According to results from a retrospective study, functional and anatomical outcomes are similar after treatment with yellow micropulse (MP) laser or half-dose verteporfin photodynamic therapy (PDT) for chronic central serous chorioretinopathy (CSCR)
"At this point, I would favor MP laser, as it is a cheaper option, less cumbersome to implement, and appears to have less adverse events,” Dr. Lihteh Wu from Asociados de Macula Vitreo y Retina de Costa Rica, San Jose reported.
Dr. Wu et al. in the Pan-American Collaborative Retina Study (PACORES) group compared outcomes of chronic CSCR treated with yellow MP laser versus half-dose verteporfin PDT in their multicenter, retrospective study of 159 eyes.
Mean follow-up was 15.8 months for the 92 eyes treated with MP laser and 17.4 months for the 67 eyes treated with half-dose verteporfin PDT, according to the British Journal of Ophthalmology online report.
The mean best-corrected visual acuity (BCVA) improved from 0.41 logMAR at baseline to 0.21 logMAR at 12 months after laser treatment, whereas the mean BCVA did not improve at any time point in the half-dose PDT group.
In contrast, mean central macular thickness (CMT) improved to a similar extent with MP laser (from 402 micrometers at baseline to 303 micrometers at last follow-up) and with verteporfin PDT (from 352 to 215 micrometers).

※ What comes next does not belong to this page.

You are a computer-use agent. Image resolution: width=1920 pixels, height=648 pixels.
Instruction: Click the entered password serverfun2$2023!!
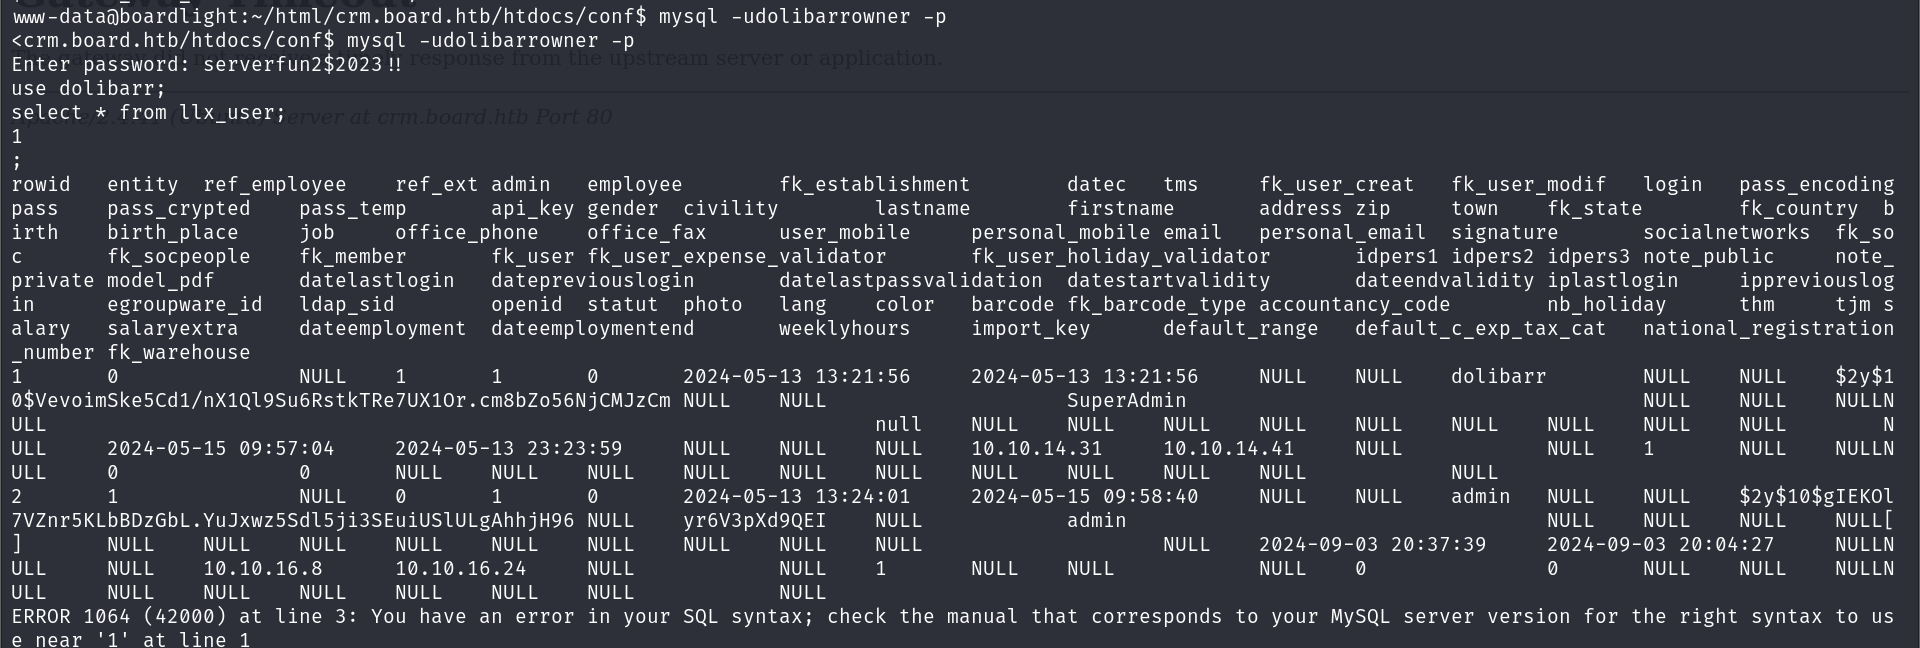pos(302,65)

Subfoveal central thickness also improved to a similar extent in the two treatment groups. Significantly more eyes in the MP laser group (17.4%) than in the verteporfin PDT group (9%) have retreated during follow-up.
No adverse events were attributable to the MP laser treatment, whereas one eye in the half-dose verteporfin PDT group developed choroidal neovascularization (CNV) 4 weeks after treatment.

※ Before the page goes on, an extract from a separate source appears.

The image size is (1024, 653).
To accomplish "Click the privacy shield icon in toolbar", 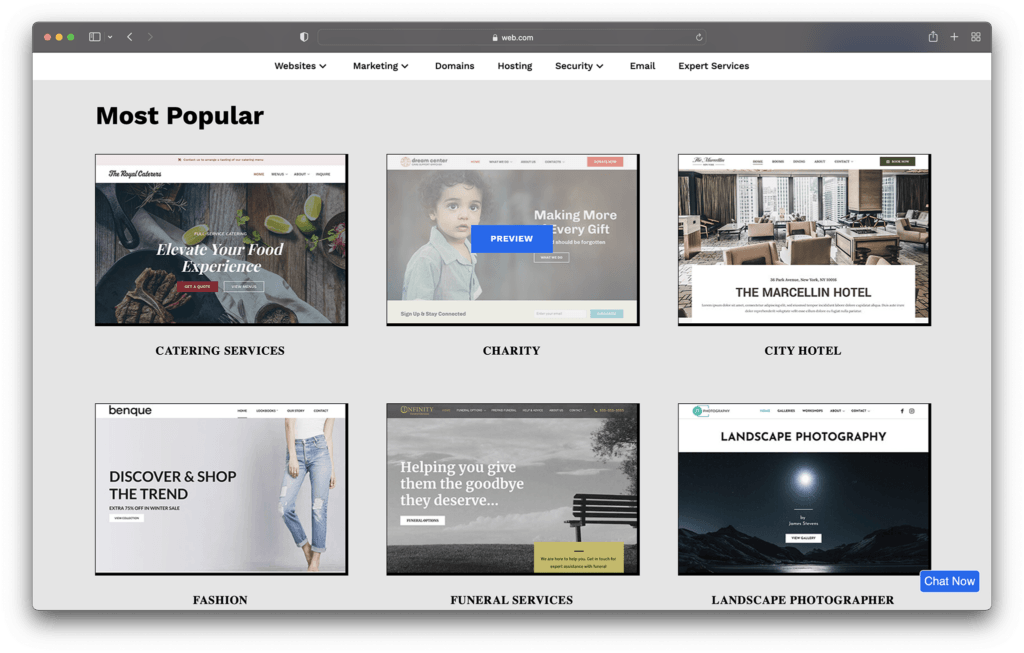I will click(304, 37).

Dr. Ron P. Gallemore from Retina Macula Institute, Torrance, California, reported, "I use micropulse laser in the majority of cases. If this fails, I use PDT but usually combine it with anti-VEGF therapy, since I believe that many such cases are associated with CNV.”
“A simpler technique is now available for the treatment of central serous retinopathy that is as safe and effective as PDT with less cost and greater availability,” he concluded. “Always give your patients treatment alternatives. Not all patients respond the same, and the greater options we have will allow us to achieve better results for more patients.”